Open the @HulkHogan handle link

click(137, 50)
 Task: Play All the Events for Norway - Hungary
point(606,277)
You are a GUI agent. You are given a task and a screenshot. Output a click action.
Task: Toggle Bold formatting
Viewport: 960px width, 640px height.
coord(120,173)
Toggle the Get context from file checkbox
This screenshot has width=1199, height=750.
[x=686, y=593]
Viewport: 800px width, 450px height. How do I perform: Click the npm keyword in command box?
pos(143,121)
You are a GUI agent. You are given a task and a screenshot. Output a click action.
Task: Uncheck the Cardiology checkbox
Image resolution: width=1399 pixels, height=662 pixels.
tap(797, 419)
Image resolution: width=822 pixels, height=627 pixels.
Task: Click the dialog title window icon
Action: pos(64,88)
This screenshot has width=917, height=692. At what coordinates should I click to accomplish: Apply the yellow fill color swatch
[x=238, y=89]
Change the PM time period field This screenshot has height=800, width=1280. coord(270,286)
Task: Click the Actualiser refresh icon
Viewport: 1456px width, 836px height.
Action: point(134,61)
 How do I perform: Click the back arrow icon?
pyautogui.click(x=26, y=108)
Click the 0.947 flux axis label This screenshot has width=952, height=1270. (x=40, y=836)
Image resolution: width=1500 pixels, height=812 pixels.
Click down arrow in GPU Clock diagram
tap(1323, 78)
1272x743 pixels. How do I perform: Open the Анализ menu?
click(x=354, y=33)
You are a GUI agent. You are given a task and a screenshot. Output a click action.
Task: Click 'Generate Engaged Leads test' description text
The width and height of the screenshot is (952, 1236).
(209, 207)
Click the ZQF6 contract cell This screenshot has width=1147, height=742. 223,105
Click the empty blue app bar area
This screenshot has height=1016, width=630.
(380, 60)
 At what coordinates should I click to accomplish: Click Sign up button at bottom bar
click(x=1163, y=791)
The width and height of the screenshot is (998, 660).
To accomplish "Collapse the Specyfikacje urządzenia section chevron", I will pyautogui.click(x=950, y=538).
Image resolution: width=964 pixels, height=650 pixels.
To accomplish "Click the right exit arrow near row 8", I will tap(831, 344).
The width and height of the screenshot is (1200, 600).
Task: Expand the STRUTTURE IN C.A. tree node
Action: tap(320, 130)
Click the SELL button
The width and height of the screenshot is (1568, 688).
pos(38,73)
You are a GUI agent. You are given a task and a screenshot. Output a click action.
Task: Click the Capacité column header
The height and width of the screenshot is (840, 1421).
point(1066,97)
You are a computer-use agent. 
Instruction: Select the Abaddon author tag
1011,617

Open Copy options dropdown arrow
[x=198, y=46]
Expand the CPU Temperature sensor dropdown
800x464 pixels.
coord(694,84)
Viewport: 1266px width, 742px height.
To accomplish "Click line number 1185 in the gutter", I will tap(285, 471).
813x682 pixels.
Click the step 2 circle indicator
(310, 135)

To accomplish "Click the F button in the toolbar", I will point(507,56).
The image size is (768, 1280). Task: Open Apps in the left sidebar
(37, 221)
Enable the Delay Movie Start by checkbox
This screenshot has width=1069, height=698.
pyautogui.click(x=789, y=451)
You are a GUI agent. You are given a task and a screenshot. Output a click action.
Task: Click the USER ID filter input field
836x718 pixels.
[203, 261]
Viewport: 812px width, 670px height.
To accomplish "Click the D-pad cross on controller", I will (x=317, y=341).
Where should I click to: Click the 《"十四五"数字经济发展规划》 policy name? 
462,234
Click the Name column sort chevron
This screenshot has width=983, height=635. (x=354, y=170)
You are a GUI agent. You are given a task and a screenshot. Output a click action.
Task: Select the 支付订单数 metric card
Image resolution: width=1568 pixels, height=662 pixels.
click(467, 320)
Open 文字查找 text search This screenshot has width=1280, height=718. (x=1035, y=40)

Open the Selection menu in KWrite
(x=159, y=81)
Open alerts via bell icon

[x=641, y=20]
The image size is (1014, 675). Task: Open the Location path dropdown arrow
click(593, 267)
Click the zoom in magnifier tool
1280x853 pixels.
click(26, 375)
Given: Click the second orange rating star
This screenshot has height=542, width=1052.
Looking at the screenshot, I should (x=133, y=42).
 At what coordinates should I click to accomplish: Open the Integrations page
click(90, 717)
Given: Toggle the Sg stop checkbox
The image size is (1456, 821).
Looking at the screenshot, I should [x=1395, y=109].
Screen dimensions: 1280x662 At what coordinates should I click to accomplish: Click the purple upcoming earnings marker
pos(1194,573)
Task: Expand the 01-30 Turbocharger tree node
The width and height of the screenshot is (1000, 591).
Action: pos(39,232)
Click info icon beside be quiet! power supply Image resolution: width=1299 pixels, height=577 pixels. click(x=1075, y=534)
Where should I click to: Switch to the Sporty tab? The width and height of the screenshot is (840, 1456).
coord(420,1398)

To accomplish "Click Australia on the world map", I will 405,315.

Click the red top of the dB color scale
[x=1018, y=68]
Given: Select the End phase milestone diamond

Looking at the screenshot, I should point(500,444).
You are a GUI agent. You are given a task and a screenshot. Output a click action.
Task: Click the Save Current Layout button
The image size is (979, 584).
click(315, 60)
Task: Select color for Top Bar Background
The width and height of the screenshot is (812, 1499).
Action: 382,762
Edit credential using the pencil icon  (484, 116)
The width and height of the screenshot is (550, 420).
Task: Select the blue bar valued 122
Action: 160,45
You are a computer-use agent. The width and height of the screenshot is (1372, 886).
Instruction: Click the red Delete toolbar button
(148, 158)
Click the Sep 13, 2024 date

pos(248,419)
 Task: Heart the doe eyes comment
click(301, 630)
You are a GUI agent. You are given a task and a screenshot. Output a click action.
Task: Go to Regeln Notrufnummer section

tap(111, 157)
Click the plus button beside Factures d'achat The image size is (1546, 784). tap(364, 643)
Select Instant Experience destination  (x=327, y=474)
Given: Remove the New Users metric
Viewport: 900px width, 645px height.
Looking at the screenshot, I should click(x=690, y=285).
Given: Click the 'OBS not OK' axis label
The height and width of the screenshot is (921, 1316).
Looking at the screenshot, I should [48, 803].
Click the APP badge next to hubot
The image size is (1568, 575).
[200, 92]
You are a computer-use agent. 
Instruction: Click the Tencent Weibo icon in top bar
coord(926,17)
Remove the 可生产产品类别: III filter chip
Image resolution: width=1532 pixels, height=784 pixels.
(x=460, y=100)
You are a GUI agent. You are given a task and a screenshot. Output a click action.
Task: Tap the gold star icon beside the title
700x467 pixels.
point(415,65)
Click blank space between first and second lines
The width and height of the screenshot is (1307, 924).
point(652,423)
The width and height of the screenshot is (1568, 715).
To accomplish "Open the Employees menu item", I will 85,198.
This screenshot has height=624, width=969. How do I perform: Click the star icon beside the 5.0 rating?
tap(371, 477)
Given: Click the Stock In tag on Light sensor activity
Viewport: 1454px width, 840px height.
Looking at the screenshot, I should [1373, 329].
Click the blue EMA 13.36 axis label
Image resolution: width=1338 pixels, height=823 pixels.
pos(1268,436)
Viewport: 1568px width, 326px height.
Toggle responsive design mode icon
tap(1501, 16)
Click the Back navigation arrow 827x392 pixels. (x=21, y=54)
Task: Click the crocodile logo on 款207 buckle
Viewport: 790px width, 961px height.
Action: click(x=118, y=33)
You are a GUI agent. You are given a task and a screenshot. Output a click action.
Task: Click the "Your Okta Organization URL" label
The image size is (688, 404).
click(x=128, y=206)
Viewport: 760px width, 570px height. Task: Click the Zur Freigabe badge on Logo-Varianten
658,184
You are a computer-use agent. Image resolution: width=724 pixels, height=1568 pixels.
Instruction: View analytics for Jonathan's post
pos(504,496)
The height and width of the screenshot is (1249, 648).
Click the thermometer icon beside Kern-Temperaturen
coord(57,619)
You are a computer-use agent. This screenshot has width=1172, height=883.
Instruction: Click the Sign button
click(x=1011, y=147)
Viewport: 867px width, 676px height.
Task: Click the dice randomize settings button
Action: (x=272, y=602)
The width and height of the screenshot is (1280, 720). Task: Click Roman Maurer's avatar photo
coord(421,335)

::::

EXERCISE AIM
Only the number is wanted: how many lines of the data contain the word "metric"?

WRITTEN RESPONSE
2